Ketika aku ingin datang pagi

Hari ini, aku ingin berangkat pagi, mewujudkan niatku untuk bekerja lebih banyak dan lebih keras. Semua bergerak cepat, tapi tiba-tiba aku muak dengan segala rutinitas pagi disekelilingku. Kenapa manusia tidak memperbaiki diri sendiri dulu ketimbang mengurusi aktivitas rutin orang lain, lalu kemudian mengejeknya? Karena perbaikan tidak akan tercipta dengan ejekan, makian ataupun kata-kata keras. Lalu aku bangkit melaksanakan sholat shubuh.

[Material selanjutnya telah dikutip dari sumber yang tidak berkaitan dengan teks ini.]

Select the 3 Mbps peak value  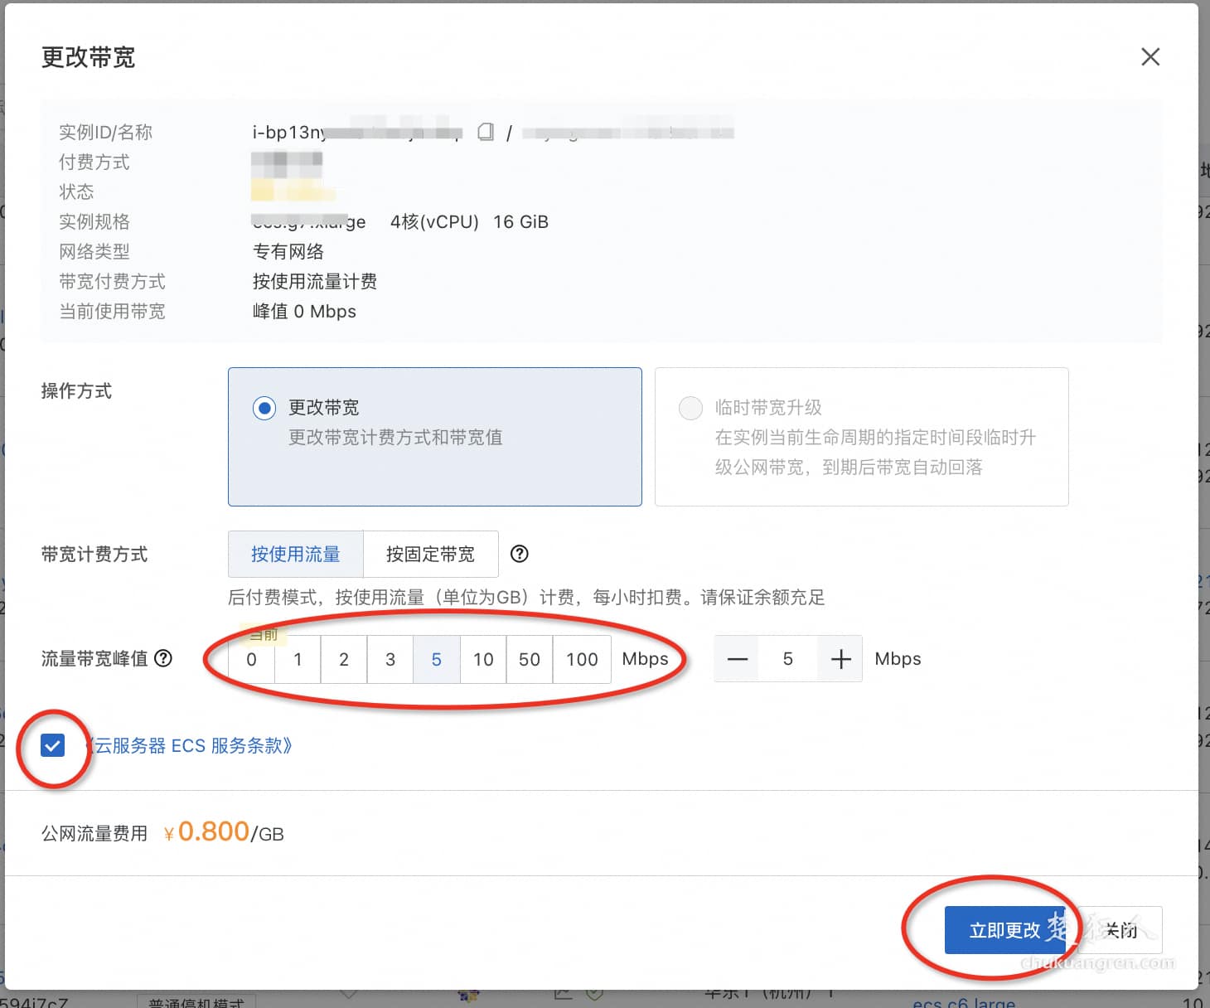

Dua puluh menit menjelang jam delapan aku sudah berada di stasiun kereta, matahari mulai mencubit, aku bersemangat sekali untuk datang pagi ke kantor, namun kenapa kereta tidak bersahabat? Di kereta api, penumpang berlaku seperti kanak-kanak saling dorong, sikut-sikutan, pangku-pangkuan dan terus terang membuatku ingin berlaku anarkis terhadap mereka. Mengapa mereka bisa duduk manis di kereta pakuan dan berlaku kanak-kanak di kereta ekonomi?

Setelah turun dan melihat tukang ojek menyebalkan itu yang sedang dapat giliran mengangkut penumpang, aku langsung berputar mencari mikrolet. Syukurlah mikrolet datang menyambut cepat, kemudian membawaku melewati tebet. Casablanca, macet membuat kendaraan berbaris laksana semut mengantri jatah gula….. dan aku dapat dipastikan tidak akan dapat datang tepat jam 9. Sudahlah …………. yang penting hari ini aku sudah berniat datang tepat jam 9.

Dan kini aku menghadapi kertas-kertas kerjaku.